In conventional waveguides, light is guided in a medium with higher refractive index than its surroundings (e.g. silica fiber/air). When the refractive index situation is reversed (e.g. in microcapillaries) light cannot be guided in the central low-index region (core) and will leak out as shown in Fig. 1




Fig. 1: Propagation through a 5 micron wide low-index core clad by high-index (n=1.5) material. After only a few microns propagation distance intensity leaks out into the claddings.




Multilayer claddings can provide the solution to this problem. If the thickness of the high-index cladding layer is chosen correctly, light at certain wavelengths can be guided through a low-index gas or liquid core. Multiple layers improve the guiding capabilities and reduce the propagation loss. Such structures can be realized as anti-resonant reflecting optical waveguides (ARROWs) [1] or - if the cladding layers are periodic - Bragg waveguides or photonic crystals [2,3].

Application of such multi-layer cladding layers to integrated optical devices with gaseous or liquid cores is being investigated. Using the ARROW principle, we have built the first integrated ARROW waveguides with liquid and hollow cores in collaboration with the University of California Santa Cruz. Efficient light propagation in these non-solid media over chip-scale distances has been demonstrated along with the smallest optical mode volume for an optical mode guided in air and liquid [4]. (see Figure 2)

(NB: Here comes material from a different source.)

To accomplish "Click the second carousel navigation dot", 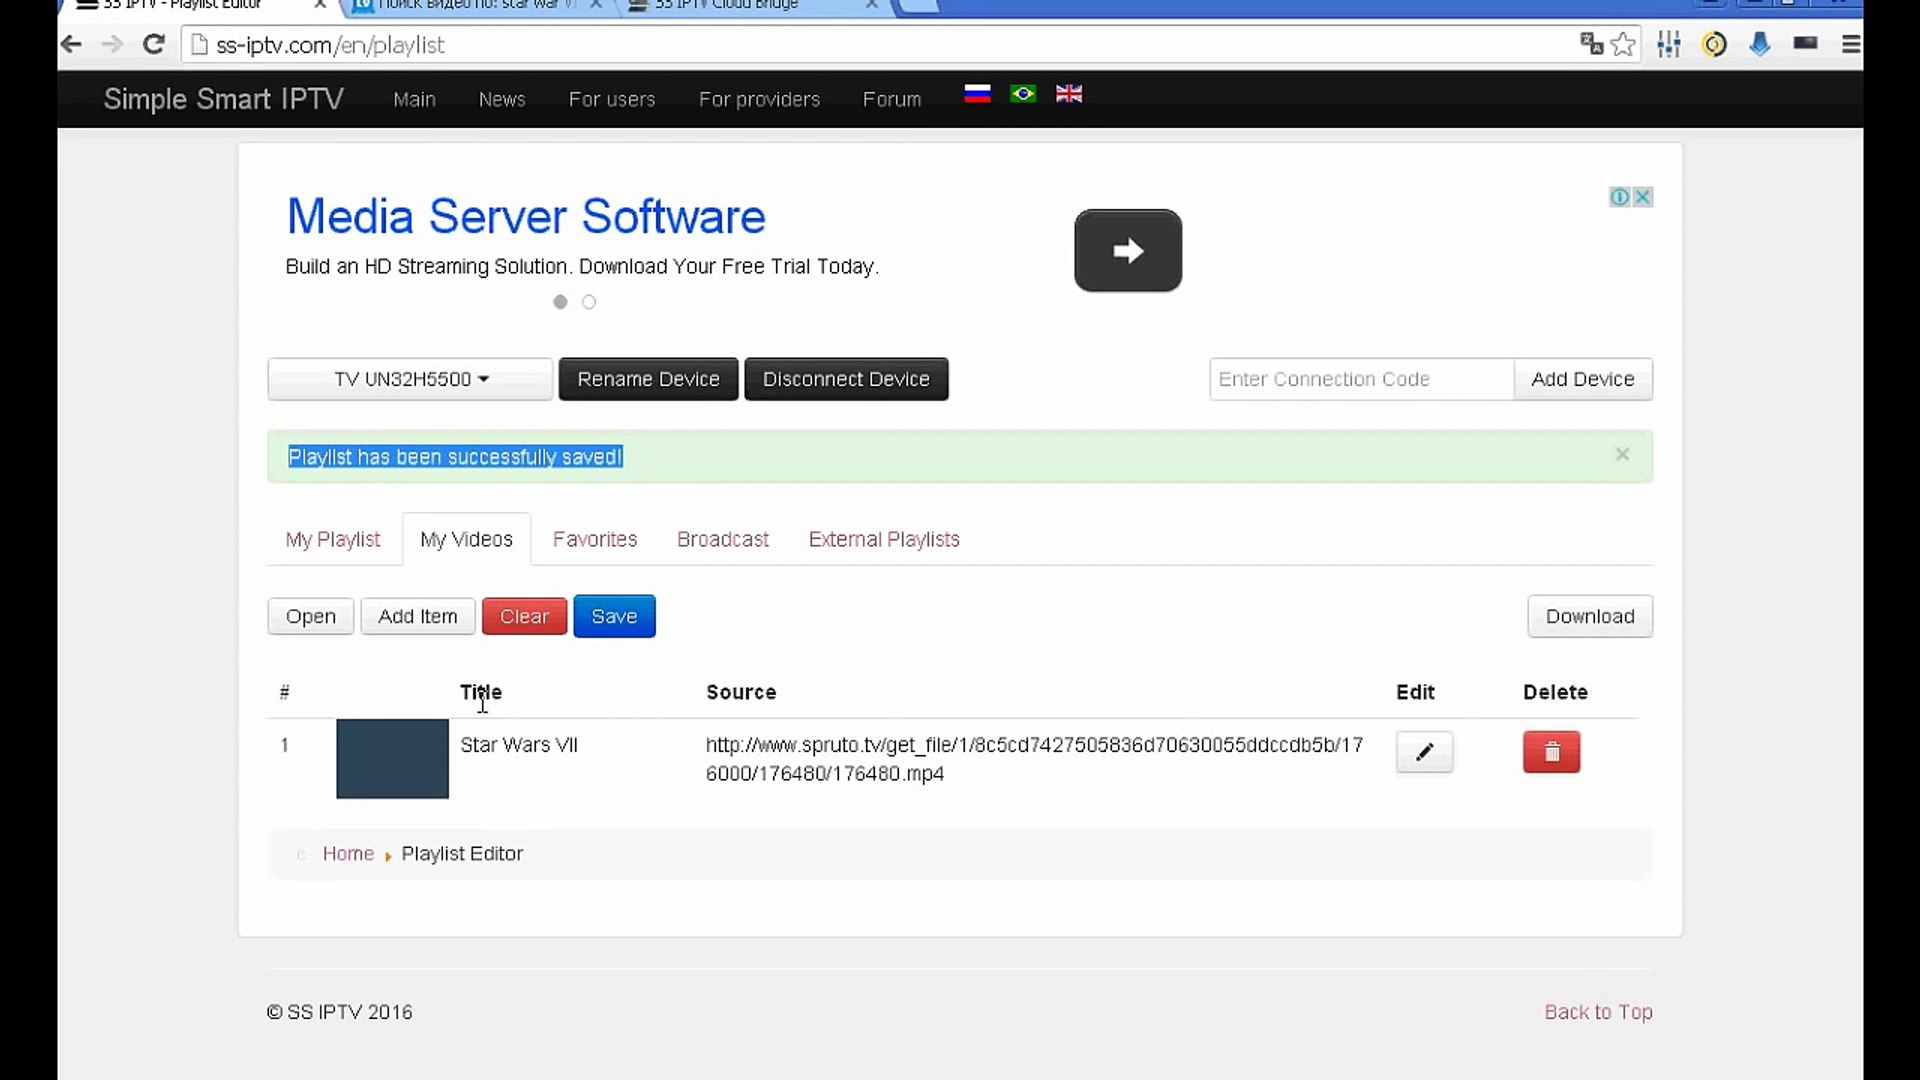I will (x=589, y=301).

Figure 2: Integrated optical waveguide with hollow core.
Left: SEM image of finished device showing 3.5 by 12
mm hollow core.
Center: Optical mode propagating through structure. This is the smallest optical mode tobserved in a non-solid core to date.
Right: Fluorescence signal from core when filled with Alexa 647 dye molecules and excited with a He-Ne laser.

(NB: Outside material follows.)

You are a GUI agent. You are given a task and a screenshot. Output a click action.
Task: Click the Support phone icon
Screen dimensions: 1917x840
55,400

Several applications for this technology are being pursued presently. One of these applications is to build an integrated, planar optical platform for fluorescence measurements of single DNA molecules in solution [5]. These devices allow for massively parallel optical measurements on biological samples with small volumes driven through a semiconductor chip (Figure 3). The unique waveguide design and choice of materials allows for taking advantage of well-established techniques in integrated photonics and fiber optics. A section of such a device is shown in Figure 3. In addition, the technology is compatible with the integration of nanoscopic openings, so-called nanopores, that allow for controlled introduction of individual molecules into the waveguide core.




Figure 3: Schematic of an integrated ARROW-based device for optical measurements on fluids containing biomolecules.




References


[1] M.A. Duguay, Y. Kokubun, T. Koch, and L. Pfeiffer, "Antiresonant reflecting optical waveguides in SiO2-Si multilayer structures", Appl. Phys. Lett., 49, 13, (1986).

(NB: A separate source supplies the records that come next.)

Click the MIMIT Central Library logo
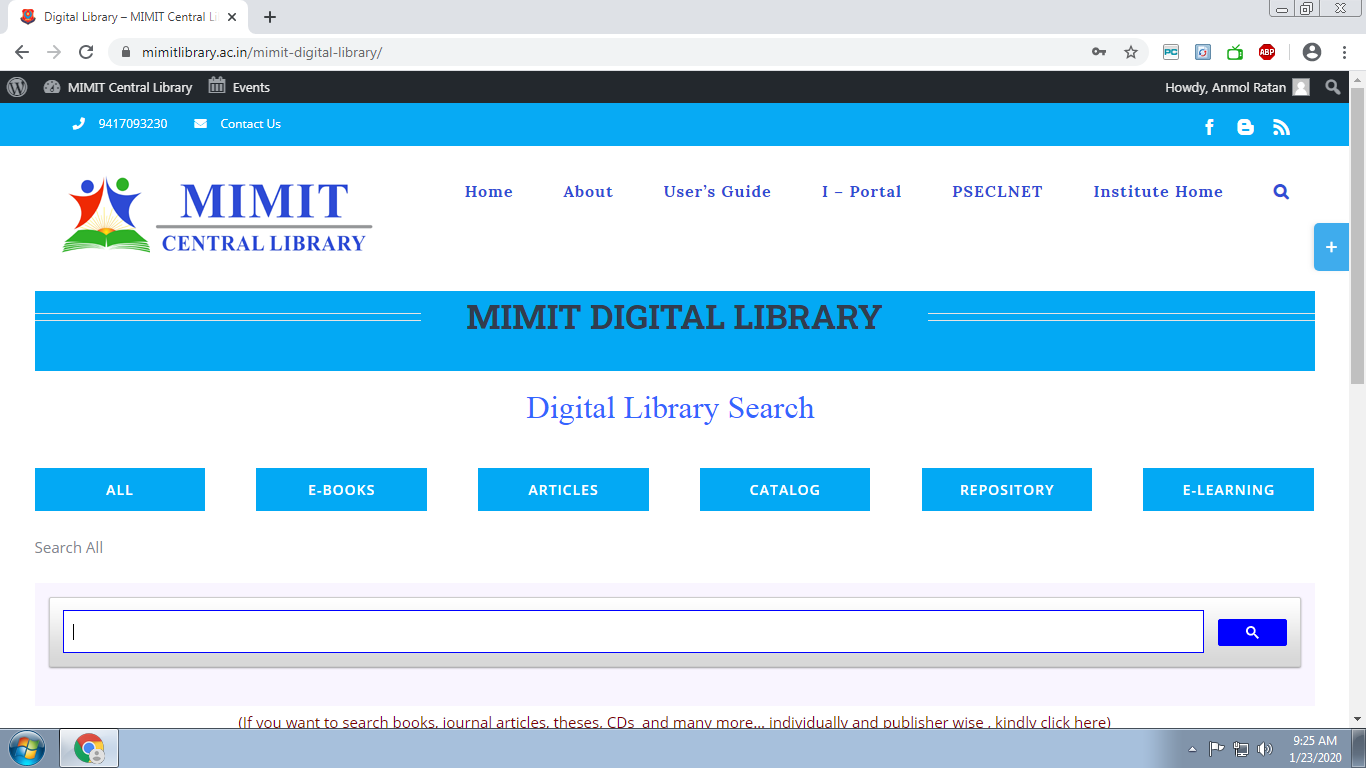Image resolution: width=1366 pixels, height=768 pixels. [x=215, y=215]
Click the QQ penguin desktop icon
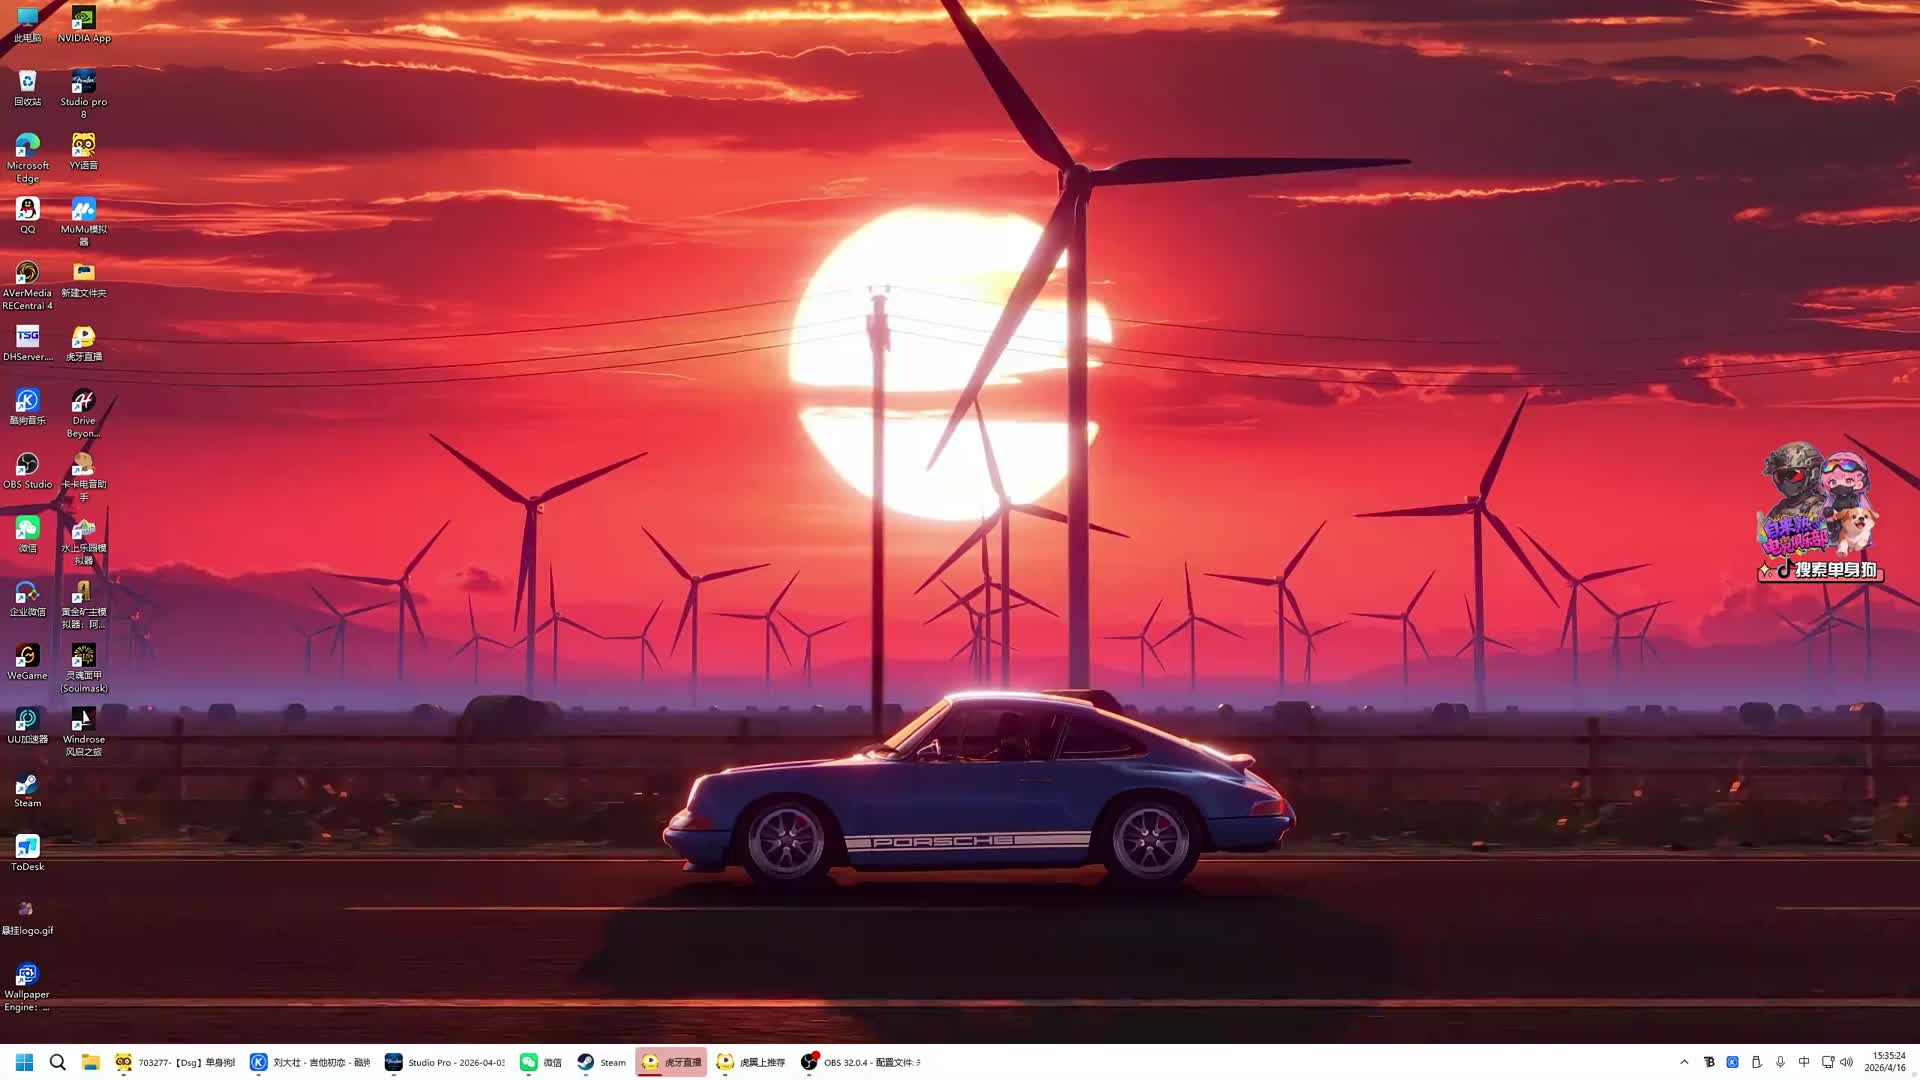Screen dimensions: 1920x1080 [x=27, y=211]

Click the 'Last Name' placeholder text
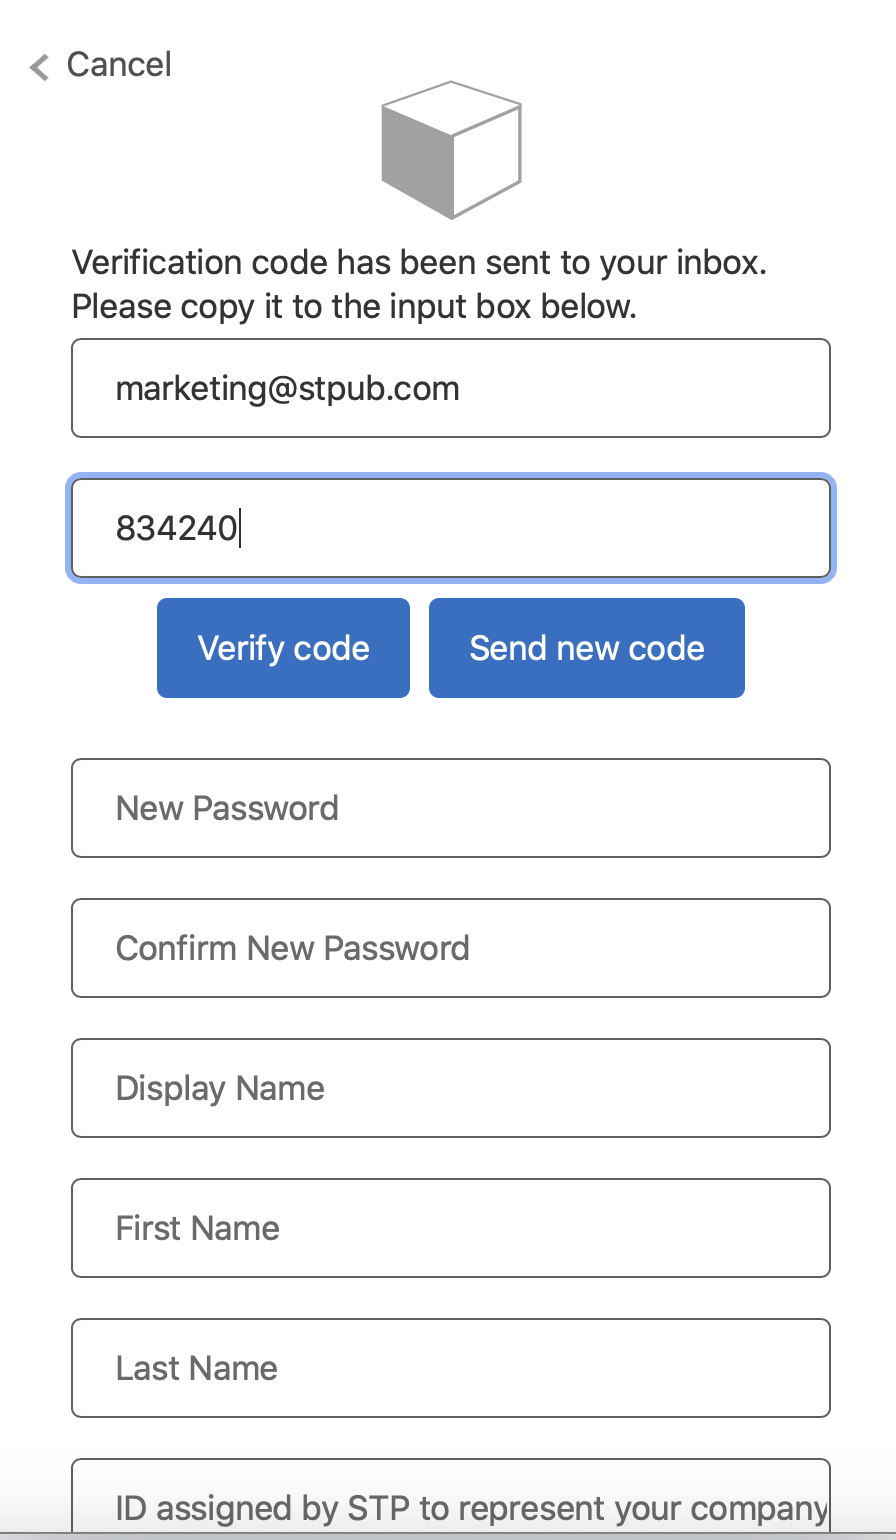pos(197,1368)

[2] P. Yeh, A. Yariv, and C-S. Hong, J. Opt. Soc. Am., 67, 423, (1977).

[3] Y. Fink, J.N. Winn, S. Fan, C. Chen, J.Michel, J.D.Joannopoulos, and E.L.Thomas, Science, 282, 1679, (1998).

[4] D. Yin, J.P. Barber, A.R. Hawkins, and H. Schmidt, "Integrated ARROW waveguides with hollow cores", Optics Express, 12, 2710, (2004). D. Yin, J.P. Barber, D.W. Deamer, A.R. Hawkins, and H. Schmidt, "Integrated optical waveguides with liquid cores", Applied Physics Letters, 85, 3477 (2004).

[5] H. Schmidt, D. Yin, D. Deamer, J.P. Barber, and A.R. Hawkins, "Integrated ARROW waveguides for gas/liquid sensing", Proceedings of the SPIE, Denver, CO, August 2-6, vol. 5515, 67 (2004).